# Directions for this task
Repeat all of the data exactly. Leave nothing out.

# Information supplied
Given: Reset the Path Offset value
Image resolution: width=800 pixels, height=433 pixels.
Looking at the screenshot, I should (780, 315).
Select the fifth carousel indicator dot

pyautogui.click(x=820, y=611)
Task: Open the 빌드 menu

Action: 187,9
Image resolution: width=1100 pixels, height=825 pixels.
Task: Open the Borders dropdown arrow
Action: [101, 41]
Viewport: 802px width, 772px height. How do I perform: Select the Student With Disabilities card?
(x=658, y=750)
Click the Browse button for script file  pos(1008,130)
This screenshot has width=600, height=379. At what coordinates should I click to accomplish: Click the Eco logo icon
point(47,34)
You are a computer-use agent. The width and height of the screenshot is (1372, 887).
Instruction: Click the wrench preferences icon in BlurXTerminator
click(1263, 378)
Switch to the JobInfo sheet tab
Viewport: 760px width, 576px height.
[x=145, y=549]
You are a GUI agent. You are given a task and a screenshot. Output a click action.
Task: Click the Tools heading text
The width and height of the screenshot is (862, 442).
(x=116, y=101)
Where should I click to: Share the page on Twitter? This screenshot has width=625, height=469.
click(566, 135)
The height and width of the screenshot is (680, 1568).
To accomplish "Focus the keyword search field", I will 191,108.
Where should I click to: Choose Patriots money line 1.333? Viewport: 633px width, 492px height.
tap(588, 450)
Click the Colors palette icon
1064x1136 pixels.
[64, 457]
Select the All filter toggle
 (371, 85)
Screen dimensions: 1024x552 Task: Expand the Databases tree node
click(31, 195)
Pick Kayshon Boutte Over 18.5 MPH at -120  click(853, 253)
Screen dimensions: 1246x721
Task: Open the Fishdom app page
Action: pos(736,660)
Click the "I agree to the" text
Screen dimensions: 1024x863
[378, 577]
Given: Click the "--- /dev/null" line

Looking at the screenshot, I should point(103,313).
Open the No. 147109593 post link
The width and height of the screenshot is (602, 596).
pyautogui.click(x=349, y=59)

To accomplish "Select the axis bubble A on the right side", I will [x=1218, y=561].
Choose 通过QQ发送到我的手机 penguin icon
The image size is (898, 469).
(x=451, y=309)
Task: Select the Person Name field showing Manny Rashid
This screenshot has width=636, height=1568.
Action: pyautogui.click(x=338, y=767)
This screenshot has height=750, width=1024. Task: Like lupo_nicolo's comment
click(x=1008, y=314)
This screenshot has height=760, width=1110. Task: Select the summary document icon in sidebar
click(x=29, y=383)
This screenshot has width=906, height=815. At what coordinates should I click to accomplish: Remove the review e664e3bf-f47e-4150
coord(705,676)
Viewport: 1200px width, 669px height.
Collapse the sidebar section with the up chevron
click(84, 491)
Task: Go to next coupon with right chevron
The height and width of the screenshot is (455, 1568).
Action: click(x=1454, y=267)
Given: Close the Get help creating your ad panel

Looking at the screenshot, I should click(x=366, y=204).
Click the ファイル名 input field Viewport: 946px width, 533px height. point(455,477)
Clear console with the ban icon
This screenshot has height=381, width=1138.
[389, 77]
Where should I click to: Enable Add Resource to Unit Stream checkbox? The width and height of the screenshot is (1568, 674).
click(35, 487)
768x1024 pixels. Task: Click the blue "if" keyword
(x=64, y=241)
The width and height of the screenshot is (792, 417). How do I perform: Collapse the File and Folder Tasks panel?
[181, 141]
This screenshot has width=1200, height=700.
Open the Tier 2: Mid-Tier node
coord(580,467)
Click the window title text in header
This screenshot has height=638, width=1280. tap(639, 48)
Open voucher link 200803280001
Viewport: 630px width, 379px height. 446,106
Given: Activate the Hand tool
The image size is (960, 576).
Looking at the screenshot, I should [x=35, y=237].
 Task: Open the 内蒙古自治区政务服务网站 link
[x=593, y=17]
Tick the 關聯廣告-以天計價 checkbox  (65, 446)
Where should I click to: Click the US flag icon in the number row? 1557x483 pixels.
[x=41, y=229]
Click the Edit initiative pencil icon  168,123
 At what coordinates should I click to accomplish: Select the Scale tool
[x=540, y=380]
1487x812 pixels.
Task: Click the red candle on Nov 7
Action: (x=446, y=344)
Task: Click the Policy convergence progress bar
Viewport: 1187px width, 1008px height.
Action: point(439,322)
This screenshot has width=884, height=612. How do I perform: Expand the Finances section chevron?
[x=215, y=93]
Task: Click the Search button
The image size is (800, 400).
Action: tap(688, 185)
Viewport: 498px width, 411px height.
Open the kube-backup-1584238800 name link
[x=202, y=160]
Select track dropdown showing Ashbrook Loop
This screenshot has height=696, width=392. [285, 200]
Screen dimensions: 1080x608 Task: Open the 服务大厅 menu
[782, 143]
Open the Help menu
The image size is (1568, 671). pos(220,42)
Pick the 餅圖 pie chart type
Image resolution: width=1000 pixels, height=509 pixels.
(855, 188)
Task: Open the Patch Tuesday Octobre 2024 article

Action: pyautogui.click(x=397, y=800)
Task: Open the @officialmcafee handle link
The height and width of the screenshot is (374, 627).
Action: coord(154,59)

# Completed task
Given: Reset the Path Offset value
Image resolution: width=800 pixels, height=433 pixels.
Looking at the screenshot, I should (780, 315).
Select the fifth carousel indicator dot

pyautogui.click(x=820, y=611)
Task: Open the 빌드 menu

Action: 187,9
Image resolution: width=1100 pixels, height=825 pixels.
Task: Open the Borders dropdown arrow
Action: [101, 41]
Viewport: 802px width, 772px height. How do I perform: Select the Student With Disabilities card?
(x=658, y=750)
Click the Browse button for script file  pos(1008,130)
This screenshot has width=600, height=379. At what coordinates should I click to accomplish: Click the Eco logo icon
point(47,34)
You are a computer-use agent. The width and height of the screenshot is (1372, 887).
Instruction: Click the wrench preferences icon in BlurXTerminator
click(1263, 378)
Switch to the JobInfo sheet tab
Viewport: 760px width, 576px height.
[x=145, y=549]
You are a GUI agent. You are given a task and a screenshot. Output a click action.
Task: Click the Tools heading text
The width and height of the screenshot is (862, 442).
(x=116, y=101)
Where should I click to: Share the page on Twitter? This screenshot has width=625, height=469.
click(566, 135)
The height and width of the screenshot is (680, 1568).
To accomplish "Focus the keyword search field", I will 191,108.
Where should I click to: Choose Patriots money line 1.333? Viewport: 633px width, 492px height.
tap(588, 450)
Click the Colors palette icon
1064x1136 pixels.
[64, 457]
Select the All filter toggle
 (371, 85)
Screen dimensions: 1024x552 Task: Expand the Databases tree node
click(31, 195)
Pick Kayshon Boutte Over 18.5 MPH at -120  click(853, 253)
Screen dimensions: 1246x721
Task: Open the Fishdom app page
Action: pos(736,660)
Click the "I agree to the" text
Screen dimensions: 1024x863
[378, 577]
Given: Click the "--- /dev/null" line

Looking at the screenshot, I should point(103,313).
Open the No. 147109593 post link
The width and height of the screenshot is (602, 596).
pyautogui.click(x=349, y=59)

To accomplish "Select the axis bubble A on the right side", I will [x=1218, y=561].
Choose 通过QQ发送到我的手机 penguin icon
The image size is (898, 469).
(x=451, y=309)
Task: Select the Person Name field showing Manny Rashid
This screenshot has width=636, height=1568.
Action: pyautogui.click(x=338, y=767)
This screenshot has height=750, width=1024. Task: Like lupo_nicolo's comment
click(x=1008, y=314)
This screenshot has height=760, width=1110. Task: Select the summary document icon in sidebar
click(x=29, y=383)
This screenshot has width=906, height=815. At what coordinates should I click to accomplish: Remove the review e664e3bf-f47e-4150
coord(705,676)
Viewport: 1200px width, 669px height.
Collapse the sidebar section with the up chevron
click(84, 491)
Task: Go to next coupon with right chevron
The height and width of the screenshot is (455, 1568).
Action: click(x=1454, y=267)
Given: Close the Get help creating your ad panel

Looking at the screenshot, I should click(x=366, y=204).
Click the ファイル名 input field Viewport: 946px width, 533px height. point(455,477)
Clear console with the ban icon
This screenshot has height=381, width=1138.
[389, 77]
Where should I click to: Enable Add Resource to Unit Stream checkbox? The width and height of the screenshot is (1568, 674).
click(35, 487)
768x1024 pixels. Task: Click the blue "if" keyword
(x=64, y=241)
The width and height of the screenshot is (792, 417). How do I perform: Collapse the File and Folder Tasks panel?
[181, 141]
This screenshot has width=1200, height=700.
Open the Tier 2: Mid-Tier node
coord(580,467)
Click the window title text in header
This screenshot has height=638, width=1280. tap(639, 48)
Open voucher link 200803280001
Viewport: 630px width, 379px height. 446,106
Given: Activate the Hand tool
The image size is (960, 576).
Looking at the screenshot, I should [x=35, y=237].
 Task: Open the 内蒙古自治区政务服务网站 link
[x=593, y=17]
Tick the 關聯廣告-以天計價 checkbox  (65, 446)
Where should I click to: Click the US flag icon in the number row? 1557x483 pixels.
[x=41, y=229]
Click the Edit initiative pencil icon  168,123
 At what coordinates should I click to accomplish: Select the Scale tool
[x=540, y=380]
1487x812 pixels.
Task: Click the red candle on Nov 7
Action: (x=446, y=344)
Task: Click the Policy convergence progress bar
Viewport: 1187px width, 1008px height.
Action: point(439,322)
This screenshot has width=884, height=612. How do I perform: Expand the Finances section chevron?
[x=215, y=93]
Task: Click the Search button
The image size is (800, 400).
Action: tap(688, 185)
Viewport: 498px width, 411px height.
Open the kube-backup-1584238800 name link
[x=202, y=160]
Select track dropdown showing Ashbrook Loop
This screenshot has height=696, width=392. [285, 200]
Screen dimensions: 1080x608 Task: Open the 服务大厅 menu
[782, 143]
Open the Help menu
The image size is (1568, 671). pos(220,42)
Pick the 餅圖 pie chart type
Image resolution: width=1000 pixels, height=509 pixels.
(855, 188)
Task: Open the Patch Tuesday Octobre 2024 article

Action: pyautogui.click(x=397, y=800)
Task: Open the @officialmcafee handle link
The height and width of the screenshot is (374, 627).
Action: coord(154,59)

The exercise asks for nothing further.